Steffens died of a heart condition on August 9, 1936, in Carmel-by-the-Sea, California. He was interred at Cypress Lawn Memorial Park in Colma.

In 2011, Kevin Baker of The New York Times lamented that "Lincoln Steffens isn't much remembered today".

==Works==
- Pittsburgh is Hell with the Lid Off (1903) (Painting Jules Guerin/Lincoln Steffens)
- The Shame of the Cities (1904), online at the Internet Archive
- The Traitor State (1905)
- The Struggle for Self-Government (1906), online at the Internet Archive
- Upbuilders (1909), online at the Internet Archive
- The least of these: a fact story (1910), online at the Internet Archive
- Into Mexico and --Out! (1916), online at the Internet Archive
- Autobiography of Lincoln Steffens (1931)

==In popular culture==
Lincoln Steffens is mentioned in the Danny DeVito movie Jack the Bear (1993).

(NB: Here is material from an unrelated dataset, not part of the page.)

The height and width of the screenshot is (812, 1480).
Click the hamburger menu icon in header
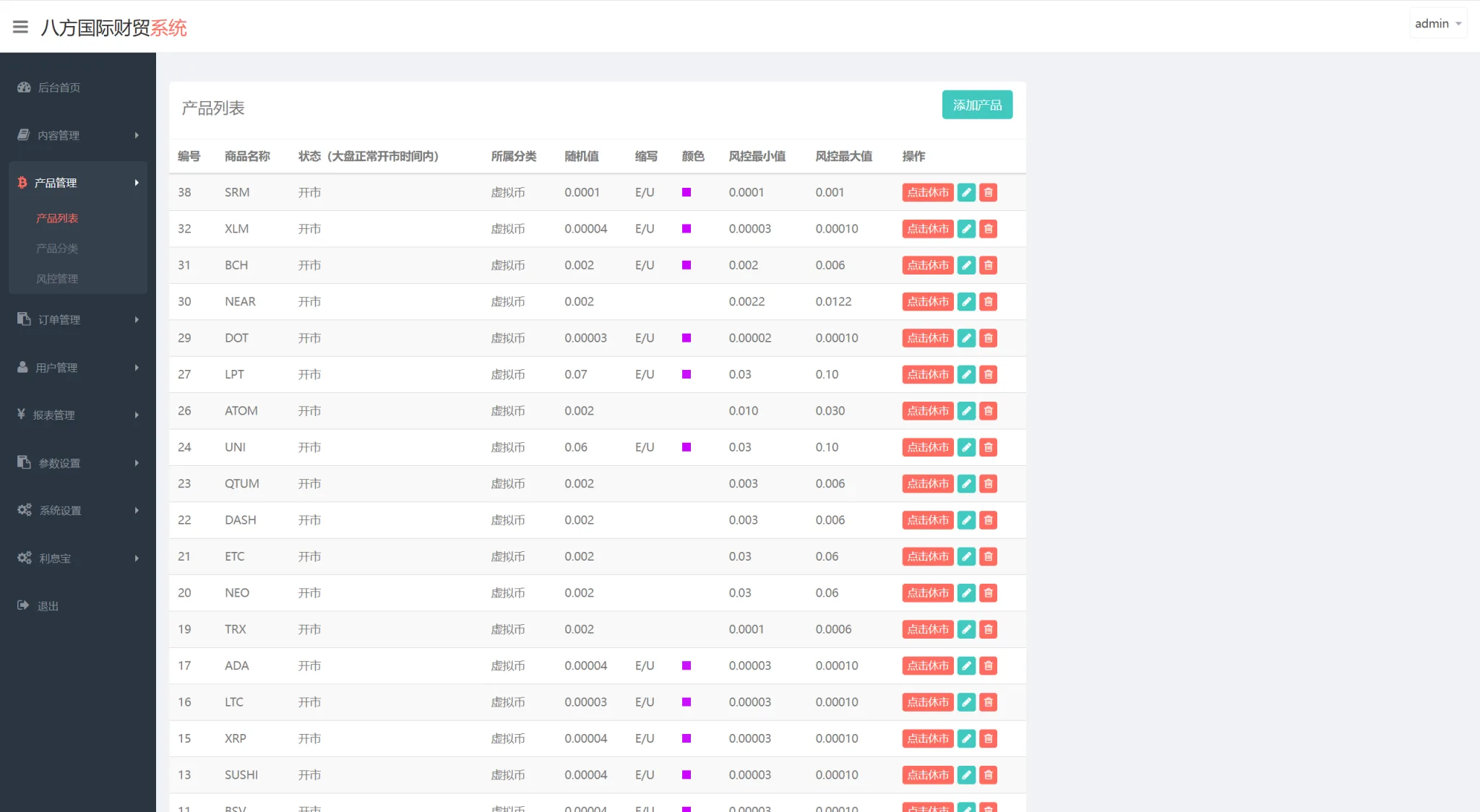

Lincoln Steffens is mentioned in the 1987 novel The Bonfire of the Vanities by Tom Wolfe.

Characters on the American crime drama series City on a Hill, which debuted in 2019, make numerous references to Lincoln Steffens.

The Autobiography of Lincoln Steffens is the favorite book of one of the members of The Group in Mary McCarthy's 1963 novel of the same title.

Autobiography of Lincoln Steffens is mentioned in the Joseph McElroy novel Women and Men. And it is mentioned as a favorite by Marilyn Monroe in her Autobiography "My Story" (she reads it during the making of All About Eve and is warned by Joseph L. Mankiewicz to not tell anyone due to possible Communist ties).

Lincoln Steffens is a somewhat frustrated witness to the political intrigue of the remapping of Europe following WW1 in the 1940 novel World's End by Upton Sinclair. In World's End, Sinclair refers to Steffens as a muckraker. The same label has been assigned to Sinclair himself.